Drop down menu error-display error

Question

i'm in the middle of creating a website and i want to creat a dynamic dropdown menu.The problem is that when i load the entries from the database only the first entry is displayed correctly , the other entries in the menu are displayed as code. I'm using Xamp with PHP 5.3 and HeidiSql.This is my code :

<div id="1" class="mega solidblocktheme">

<div class="column">
 <ul>
 <li><a href="<?php include('../conect.php'); $result=mysql_query("SELECT * FROM tours");
    while($data=mysql_fetch_row($result)) 
        { echo $data[2]; ?>"> <?php echo $data[1];  
          echo "</a></li>";  }
         mysql_close($con);?>
 </ul>
 </div>

</div>

Answer 1

You should not do it this way .

while($data=mysql_fetch_row($result)) { echo $data[2]; ?>"> echo ""; }

For every loop , you are just adding content and close tags </a> and </li> But you are not adding start tags for them .

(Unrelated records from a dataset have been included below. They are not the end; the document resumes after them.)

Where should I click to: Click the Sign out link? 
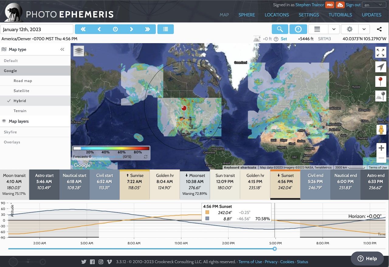click(353, 5)
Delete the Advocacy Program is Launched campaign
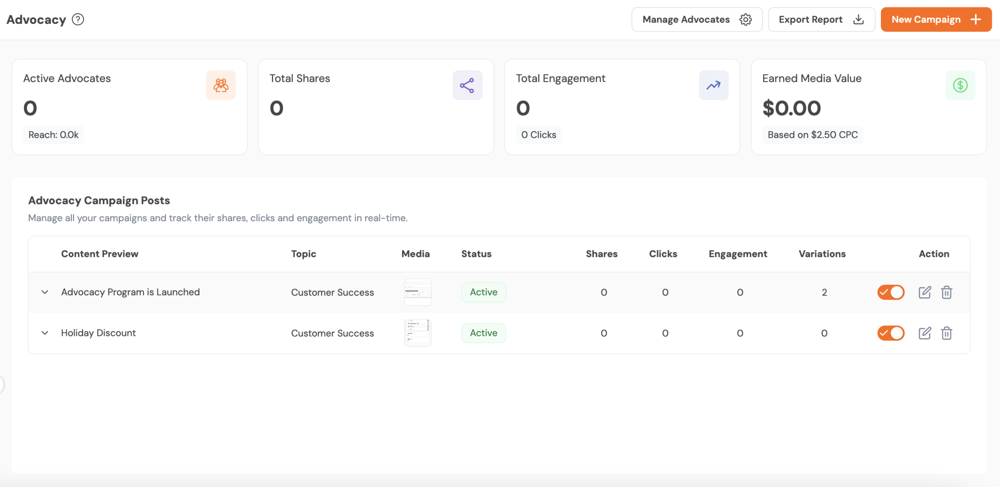This screenshot has height=487, width=1000. (x=946, y=292)
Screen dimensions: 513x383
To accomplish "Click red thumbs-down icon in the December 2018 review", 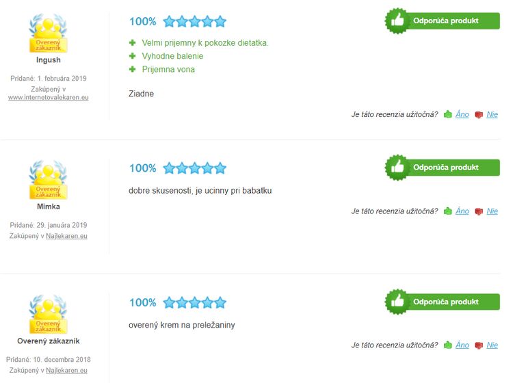I will [479, 345].
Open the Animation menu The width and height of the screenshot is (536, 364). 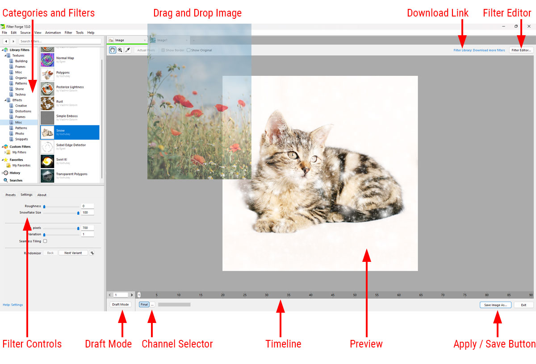[x=53, y=33]
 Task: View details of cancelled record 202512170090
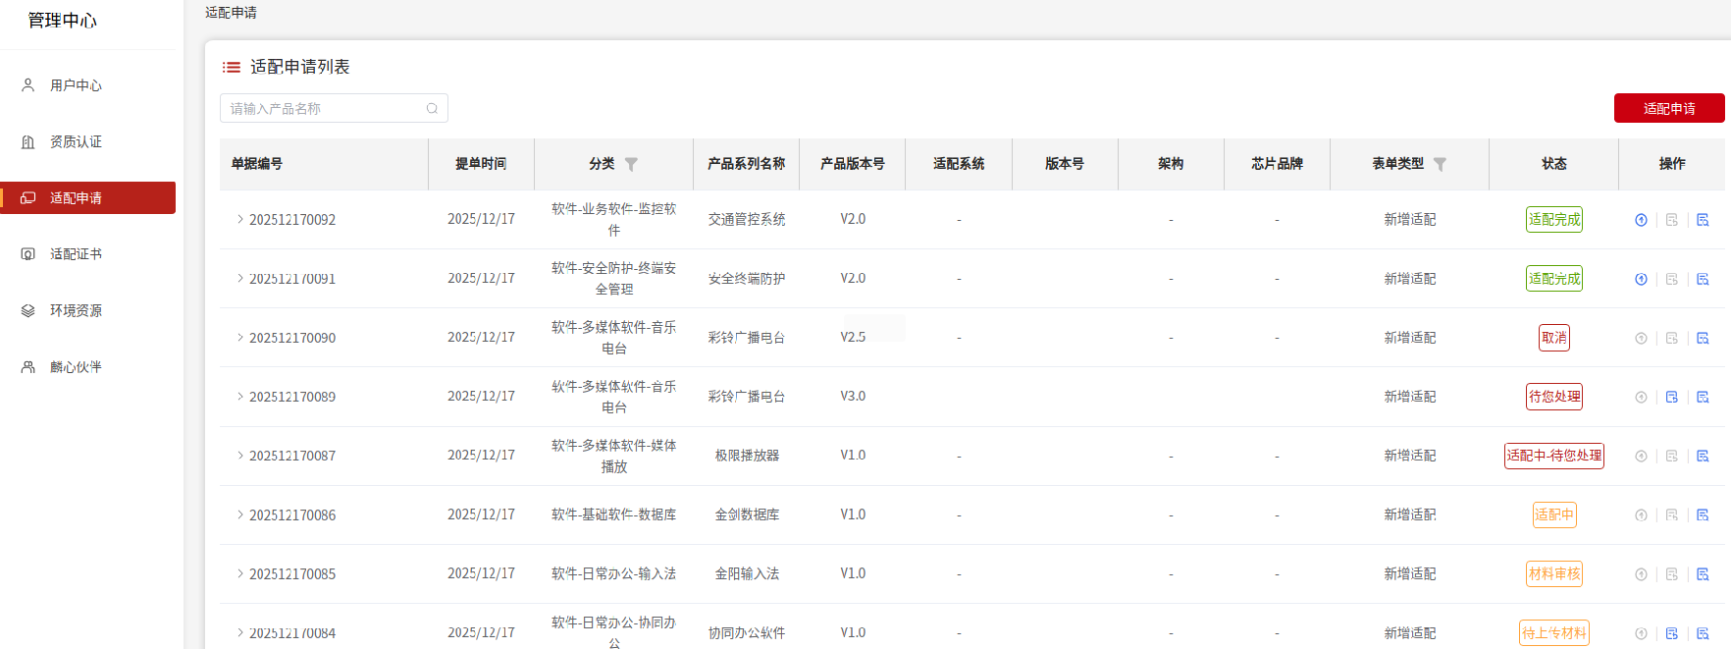tap(1703, 338)

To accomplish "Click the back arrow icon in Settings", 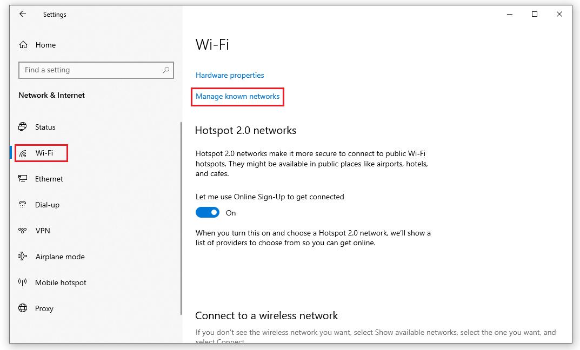I will coord(23,14).
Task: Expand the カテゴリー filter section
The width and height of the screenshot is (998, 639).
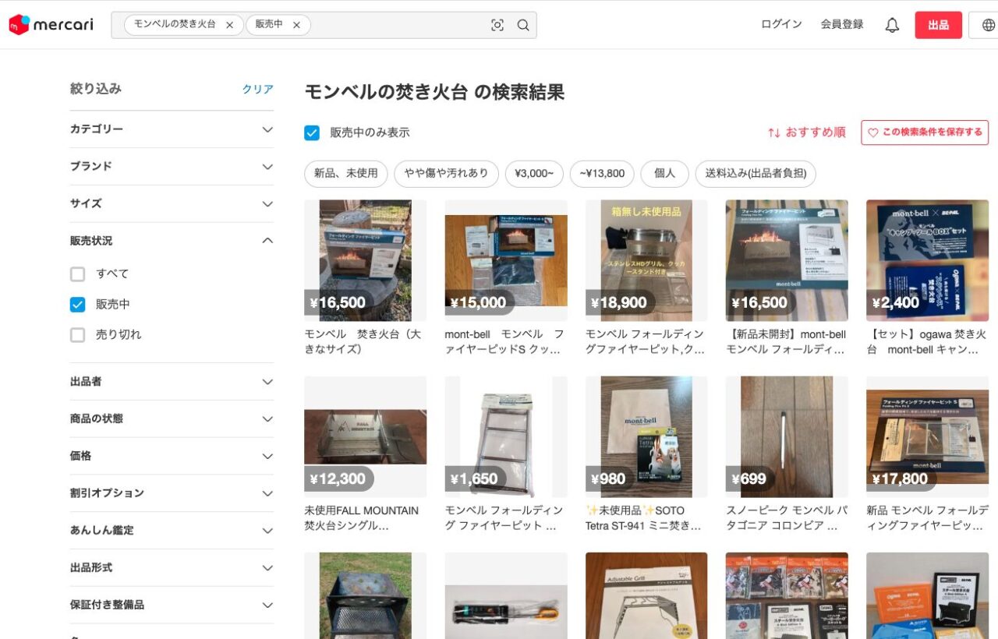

What you can do is , first store your data result in a string

include('../conect.php'); 
$result=mysql_query("SELECT * FROM tours");
$data=mysql_fetch_row($result);
mysql_close($con); 

$list = "";
foreach($data as $data_key) {
$list.= '<li><a href="'.data[2].'"> '.$data[1].' </a></li>';
}

So now you got your list

After that comes your HTML , just echo your built string

<div id="1" class="mega solidblocktheme">

<div class="column">
 <ul>

<?php 
echo $list;    
?>
 </ul>
 </div>

</div>

Answer 2

Your loop seems to be in the wrong place. Try something like this:

<ul>
<?php include('../conect.php'); 
$result=mysql_query("SELECT * FROM tours");
    while($data=mysql_fetch_row($result)) 
    { 
         echo '<li><a href="'.$data[2].'">'.$data[1];  
         echo "</a></li>";  
    }
    mysql_close($con);?>
</ul>